→ **ASSIGNMENT**: Give again, unchanged, the line that contains "1200x717 pixels." together with every line that follows it until the entries end.

(Extracted records)
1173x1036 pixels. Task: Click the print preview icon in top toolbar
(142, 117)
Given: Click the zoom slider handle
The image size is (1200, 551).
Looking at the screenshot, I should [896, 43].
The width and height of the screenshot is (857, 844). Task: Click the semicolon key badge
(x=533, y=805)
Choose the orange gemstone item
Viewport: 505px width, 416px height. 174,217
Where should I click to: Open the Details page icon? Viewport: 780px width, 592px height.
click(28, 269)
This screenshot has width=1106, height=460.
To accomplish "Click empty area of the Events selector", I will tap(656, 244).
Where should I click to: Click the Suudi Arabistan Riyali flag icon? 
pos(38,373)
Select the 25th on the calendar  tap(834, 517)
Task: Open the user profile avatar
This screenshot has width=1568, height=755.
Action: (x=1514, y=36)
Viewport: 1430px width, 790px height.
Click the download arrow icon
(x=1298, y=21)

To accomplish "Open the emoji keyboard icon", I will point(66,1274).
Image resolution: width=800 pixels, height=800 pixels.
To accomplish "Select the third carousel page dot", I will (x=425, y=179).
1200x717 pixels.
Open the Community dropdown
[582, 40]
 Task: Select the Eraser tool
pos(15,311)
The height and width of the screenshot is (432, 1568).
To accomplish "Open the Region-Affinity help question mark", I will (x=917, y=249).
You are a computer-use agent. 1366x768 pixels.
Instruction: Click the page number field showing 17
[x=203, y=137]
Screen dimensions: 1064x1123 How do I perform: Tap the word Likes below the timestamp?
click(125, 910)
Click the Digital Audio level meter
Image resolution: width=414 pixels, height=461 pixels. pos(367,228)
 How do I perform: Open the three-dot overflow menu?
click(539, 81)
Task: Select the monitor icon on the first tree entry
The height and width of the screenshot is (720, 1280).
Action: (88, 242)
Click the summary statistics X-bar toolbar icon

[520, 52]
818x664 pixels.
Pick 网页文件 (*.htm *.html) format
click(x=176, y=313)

→ **RESULT**:
1200x717 pixels.
Open the Community dropdown
[582, 40]
 Task: Select the Eraser tool
pos(15,311)
The height and width of the screenshot is (432, 1568).
To accomplish "Open the Region-Affinity help question mark", I will (x=917, y=249).
You are a computer-use agent. 1366x768 pixels.
Instruction: Click the page number field showing 17
[x=203, y=137]
Screen dimensions: 1064x1123 How do I perform: Tap the word Likes below the timestamp?
click(125, 910)
Click the Digital Audio level meter
Image resolution: width=414 pixels, height=461 pixels. pos(367,228)
 How do I perform: Open the three-dot overflow menu?
click(539, 81)
Task: Select the monitor icon on the first tree entry
The height and width of the screenshot is (720, 1280).
Action: (88, 242)
Click the summary statistics X-bar toolbar icon

[520, 52]
818x664 pixels.
Pick 网页文件 (*.htm *.html) format
click(x=176, y=313)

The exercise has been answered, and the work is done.